Penjualan Audio Mahal Menurun, Kalangan Atas Sudah Enggak Butuh Lagi?

toncil - Kamis, 4 Agustus 2016 | 19:28 WIB

(toncil - )

Jakarta - Pasar audio saat ini sedang mengalami penurunan. Meski belum tergambar secara angka, namun diakui cukup drastis.

Penurunan ini terjadi bukan saja karena angka penjualan mobil menurun. Bukan pula karena kalangan atas sudah enggak butuh perangkat audio berkelas.

Tapi karena sistem audio atau head unit bawaan mobil sudah bagus-bagus.

"Penurunannya cukup signifikan.
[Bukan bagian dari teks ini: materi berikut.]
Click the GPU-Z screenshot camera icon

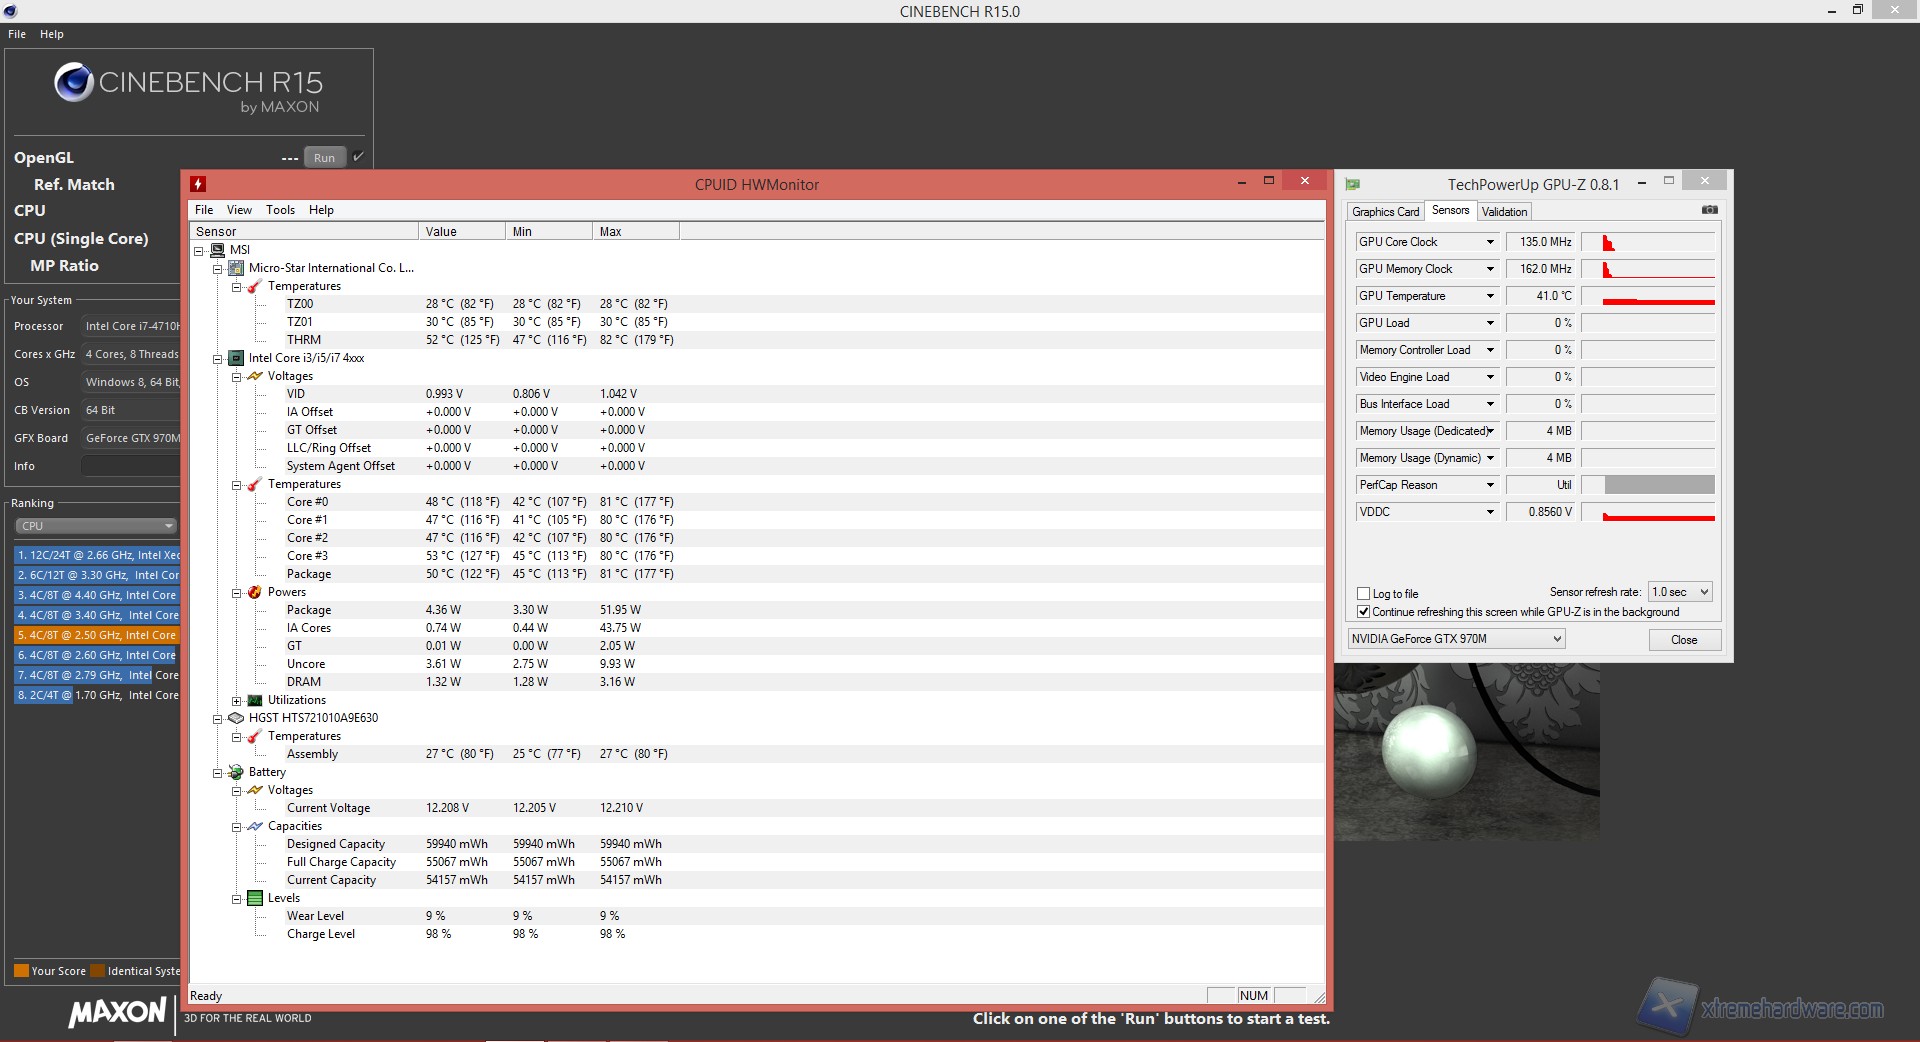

Apalagi untuk head unit kelas atas atau yang mahal," sebut Akiong, Sales Director PT Berkat Audio Perkasa Jaya, distributor resmi audio merek Sony untuk Indonesia di Jakarta (4/8).

Menurutnya, untuk mobil-mobil yang head unitnya sudah double DIN, para pemilik enggan untuk menggantinya. Karena memang dirasa sudah cukup mumpuni.

Implikasinya, konsumen yang dijadikan target pasar adalah para pemilik kendaraan kelas LCGC, LMPV, LSUV.

Itupun yang head unitnya masih single DIN. "Penerimaan mereka cukup baik. Karena itu penjualan head unit double DIN replacement kita juga sangat baik," sebutnya.

Mengenai harga, untuk double DIN keluaran atau merek Tiongkok mulai Rp 1,3 juta sampai yang mahal.